WHAT IS NEEDED >>
Pictures excluded, return the lines below from the first through the line holding "Task: Select the 118.98 All Time High label".

[Dataset entries]

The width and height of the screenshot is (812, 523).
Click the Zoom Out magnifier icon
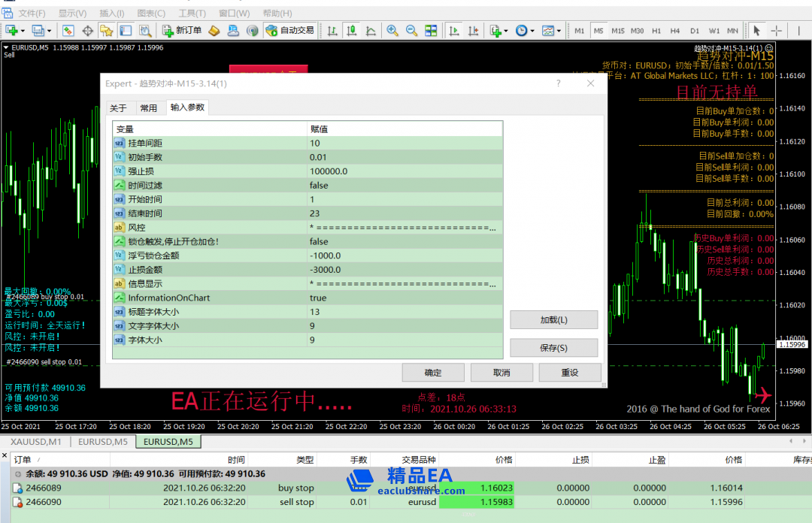(x=411, y=31)
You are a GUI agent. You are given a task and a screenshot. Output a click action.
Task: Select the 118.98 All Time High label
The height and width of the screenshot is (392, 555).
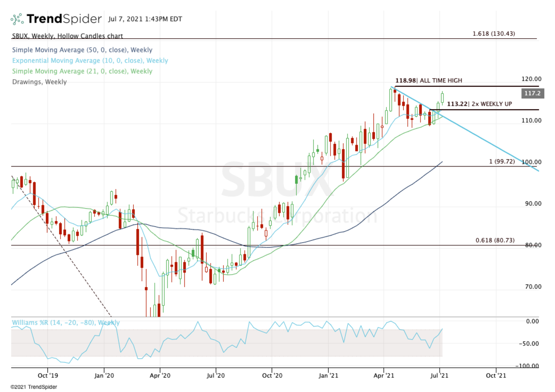click(428, 80)
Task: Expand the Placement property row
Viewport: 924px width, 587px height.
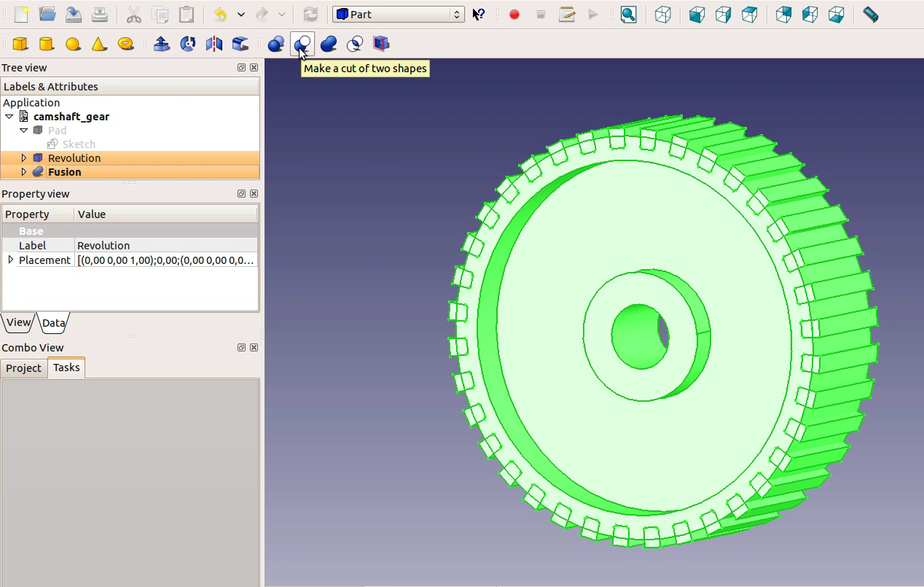Action: click(x=9, y=260)
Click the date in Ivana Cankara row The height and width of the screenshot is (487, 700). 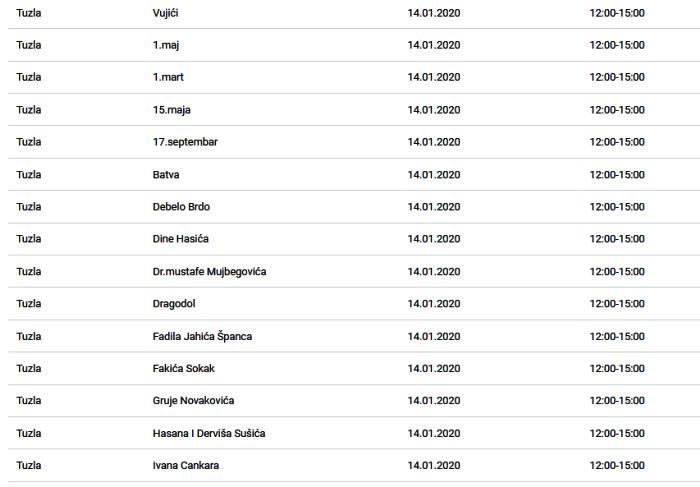pyautogui.click(x=434, y=465)
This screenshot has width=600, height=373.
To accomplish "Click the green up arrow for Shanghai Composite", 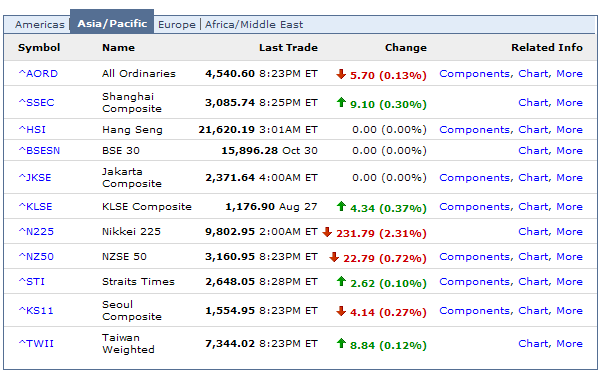I will click(341, 103).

SOLUTION FOR THIS PROBLEM >>
The width and height of the screenshot is (812, 523).
Click the Zoom Out magnifier icon
(x=411, y=31)
You are a GUI agent. You are given a task and a screenshot. Output a click action.
Task: Select the 118.98 All Time High label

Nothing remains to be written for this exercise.